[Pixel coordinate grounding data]
____________
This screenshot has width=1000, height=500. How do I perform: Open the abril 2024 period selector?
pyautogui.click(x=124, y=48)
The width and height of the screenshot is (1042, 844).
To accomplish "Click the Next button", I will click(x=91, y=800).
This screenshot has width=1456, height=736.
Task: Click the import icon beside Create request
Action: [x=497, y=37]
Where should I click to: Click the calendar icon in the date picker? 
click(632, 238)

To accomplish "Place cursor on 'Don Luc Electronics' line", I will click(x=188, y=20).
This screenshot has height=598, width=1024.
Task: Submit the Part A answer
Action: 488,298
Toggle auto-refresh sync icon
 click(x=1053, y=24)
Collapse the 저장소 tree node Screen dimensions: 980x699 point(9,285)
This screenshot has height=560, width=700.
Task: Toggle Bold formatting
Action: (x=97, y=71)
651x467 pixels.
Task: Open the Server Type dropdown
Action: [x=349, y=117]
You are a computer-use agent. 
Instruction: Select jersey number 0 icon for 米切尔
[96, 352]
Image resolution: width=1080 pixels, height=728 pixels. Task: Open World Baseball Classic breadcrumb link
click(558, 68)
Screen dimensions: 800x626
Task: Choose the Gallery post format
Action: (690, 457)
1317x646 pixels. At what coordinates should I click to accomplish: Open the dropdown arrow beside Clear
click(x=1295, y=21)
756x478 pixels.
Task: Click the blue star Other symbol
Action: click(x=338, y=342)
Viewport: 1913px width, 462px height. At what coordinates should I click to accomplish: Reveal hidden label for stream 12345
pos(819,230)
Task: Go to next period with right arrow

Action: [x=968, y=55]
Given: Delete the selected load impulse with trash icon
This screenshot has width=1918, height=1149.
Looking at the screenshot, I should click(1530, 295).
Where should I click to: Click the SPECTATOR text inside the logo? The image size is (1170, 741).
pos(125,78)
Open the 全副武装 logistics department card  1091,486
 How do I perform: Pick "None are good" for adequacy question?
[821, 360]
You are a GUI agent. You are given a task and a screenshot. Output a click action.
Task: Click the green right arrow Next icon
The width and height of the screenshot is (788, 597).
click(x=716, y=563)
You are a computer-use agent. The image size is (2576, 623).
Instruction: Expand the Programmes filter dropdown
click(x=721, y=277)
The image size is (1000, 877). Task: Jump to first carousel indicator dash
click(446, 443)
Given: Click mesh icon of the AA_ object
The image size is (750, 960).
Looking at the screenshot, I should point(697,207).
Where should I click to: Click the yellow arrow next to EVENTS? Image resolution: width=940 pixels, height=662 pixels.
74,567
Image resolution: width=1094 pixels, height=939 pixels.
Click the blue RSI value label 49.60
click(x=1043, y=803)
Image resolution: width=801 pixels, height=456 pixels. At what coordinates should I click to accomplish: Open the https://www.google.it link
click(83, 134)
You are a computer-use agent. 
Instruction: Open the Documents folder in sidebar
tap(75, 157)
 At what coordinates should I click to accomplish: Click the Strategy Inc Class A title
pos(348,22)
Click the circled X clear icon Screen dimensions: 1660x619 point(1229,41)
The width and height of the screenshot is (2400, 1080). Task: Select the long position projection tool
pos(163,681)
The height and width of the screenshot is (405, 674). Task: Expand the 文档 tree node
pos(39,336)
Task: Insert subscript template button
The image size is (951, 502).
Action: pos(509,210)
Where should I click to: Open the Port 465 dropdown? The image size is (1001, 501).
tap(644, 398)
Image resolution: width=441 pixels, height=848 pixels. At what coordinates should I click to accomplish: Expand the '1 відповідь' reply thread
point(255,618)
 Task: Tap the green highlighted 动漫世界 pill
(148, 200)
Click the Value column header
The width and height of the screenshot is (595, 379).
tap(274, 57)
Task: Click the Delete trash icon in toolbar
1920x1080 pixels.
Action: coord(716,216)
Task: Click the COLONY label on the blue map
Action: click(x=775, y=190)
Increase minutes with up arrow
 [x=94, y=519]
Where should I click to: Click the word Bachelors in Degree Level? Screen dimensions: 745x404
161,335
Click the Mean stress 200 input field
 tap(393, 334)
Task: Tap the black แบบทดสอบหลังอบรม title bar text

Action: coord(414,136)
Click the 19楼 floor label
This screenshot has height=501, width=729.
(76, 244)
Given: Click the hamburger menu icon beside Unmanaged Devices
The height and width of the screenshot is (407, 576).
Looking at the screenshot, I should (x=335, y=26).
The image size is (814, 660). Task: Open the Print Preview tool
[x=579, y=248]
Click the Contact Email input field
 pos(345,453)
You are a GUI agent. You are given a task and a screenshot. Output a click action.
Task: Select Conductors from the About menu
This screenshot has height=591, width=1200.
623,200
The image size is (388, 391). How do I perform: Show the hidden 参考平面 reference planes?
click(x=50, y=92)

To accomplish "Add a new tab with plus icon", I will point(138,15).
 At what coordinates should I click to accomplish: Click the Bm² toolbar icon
____________
▶ Problem requirements:
Would you repeat all of the data above, word for word?

▶ Solution:
This screenshot has width=1000, height=500. How do I perform: Open the abril 2024 period selector?
pyautogui.click(x=124, y=48)
The width and height of the screenshot is (1042, 844).
To accomplish "Click the Next button", I will click(x=91, y=800).
This screenshot has width=1456, height=736.
Task: Click the import icon beside Create request
Action: [x=497, y=37]
Where should I click to: Click the calendar icon in the date picker? 
click(632, 238)

To accomplish "Place cursor on 'Don Luc Electronics' line", I will click(x=188, y=20).
This screenshot has height=598, width=1024.
Task: Submit the Part A answer
Action: 488,298
Toggle auto-refresh sync icon
 click(x=1053, y=24)
Collapse the 저장소 tree node Screen dimensions: 980x699 point(9,285)
This screenshot has height=560, width=700.
Task: Toggle Bold formatting
Action: (x=97, y=71)
651x467 pixels.
Task: Open the Server Type dropdown
Action: [x=349, y=117]
You are a computer-use agent. 
Instruction: Select jersey number 0 icon for 米切尔
[96, 352]
Image resolution: width=1080 pixels, height=728 pixels. Task: Open World Baseball Classic breadcrumb link
click(558, 68)
Screen dimensions: 800x626
Task: Choose the Gallery post format
Action: (690, 457)
1317x646 pixels. At what coordinates should I click to accomplish: Open the dropdown arrow beside Clear
click(x=1295, y=21)
756x478 pixels.
Task: Click the blue star Other symbol
Action: click(x=338, y=342)
Viewport: 1913px width, 462px height. At what coordinates should I click to accomplish: Reveal hidden label for stream 12345
pos(819,230)
Task: Go to next period with right arrow

Action: [x=968, y=55]
Given: Delete the selected load impulse with trash icon
This screenshot has width=1918, height=1149.
Looking at the screenshot, I should click(1530, 295).
Where should I click to: Click the SPECTATOR text inside the logo? The image size is (1170, 741).
pos(125,78)
Open the 全副武装 logistics department card  1091,486
 How do I perform: Pick "None are good" for adequacy question?
[821, 360]
You are a GUI agent. You are given a task and a screenshot. Output a click action.
Task: Click the green right arrow Next icon
The width and height of the screenshot is (788, 597).
click(x=716, y=563)
You are a computer-use agent. The image size is (2576, 623).
Instruction: Expand the Programmes filter dropdown
click(x=721, y=277)
The image size is (1000, 877). Task: Jump to first carousel indicator dash
click(446, 443)
Given: Click mesh icon of the AA_ object
The image size is (750, 960).
Looking at the screenshot, I should point(697,207).
Where should I click to: Click the yellow arrow next to EVENTS? Image resolution: width=940 pixels, height=662 pixels.
74,567
Image resolution: width=1094 pixels, height=939 pixels.
Click the blue RSI value label 49.60
click(x=1043, y=803)
Image resolution: width=801 pixels, height=456 pixels. At what coordinates should I click to accomplish: Open the https://www.google.it link
click(83, 134)
You are a computer-use agent. 
Instruction: Open the Documents folder in sidebar
tap(75, 157)
 At what coordinates should I click to accomplish: Click the Strategy Inc Class A title
pos(348,22)
Click the circled X clear icon Screen dimensions: 1660x619 point(1229,41)
The width and height of the screenshot is (2400, 1080). Task: Select the long position projection tool
pos(163,681)
The height and width of the screenshot is (405, 674). Task: Expand the 文档 tree node
pos(39,336)
Task: Insert subscript template button
The image size is (951, 502).
Action: pos(509,210)
Where should I click to: Open the Port 465 dropdown? The image size is (1001, 501).
tap(644, 398)
Image resolution: width=441 pixels, height=848 pixels. At what coordinates should I click to accomplish: Expand the '1 відповідь' reply thread
point(255,618)
 Task: Tap the green highlighted 动漫世界 pill
(148, 200)
Click the Value column header
The width and height of the screenshot is (595, 379).
tap(274, 57)
Task: Click the Delete trash icon in toolbar
1920x1080 pixels.
Action: coord(716,216)
Task: Click the COLONY label on the blue map
Action: click(x=775, y=190)
Increase minutes with up arrow
 [x=94, y=519]
Where should I click to: Click the word Bachelors in Degree Level? Screen dimensions: 745x404
161,335
Click the Mean stress 200 input field
 tap(393, 334)
Task: Tap the black แบบทดสอบหลังอบรม title bar text

Action: coord(414,136)
Click the 19楼 floor label
This screenshot has height=501, width=729.
(76, 244)
Given: Click the hamburger menu icon beside Unmanaged Devices
The height and width of the screenshot is (407, 576).
Looking at the screenshot, I should (x=335, y=26).
The image size is (814, 660). Task: Open the Print Preview tool
[x=579, y=248]
Click the Contact Email input field
 pos(345,453)
You are a GUI agent. You are given a task and a screenshot. Output a click action.
Task: Select Conductors from the About menu
This screenshot has height=591, width=1200.
623,200
The image size is (388, 391). How do I perform: Show the hidden 参考平面 reference planes?
click(x=50, y=92)

To accomplish "Add a new tab with plus icon", I will point(138,15).
 At what coordinates should I click to accomplish: Click the Bm² toolbar icon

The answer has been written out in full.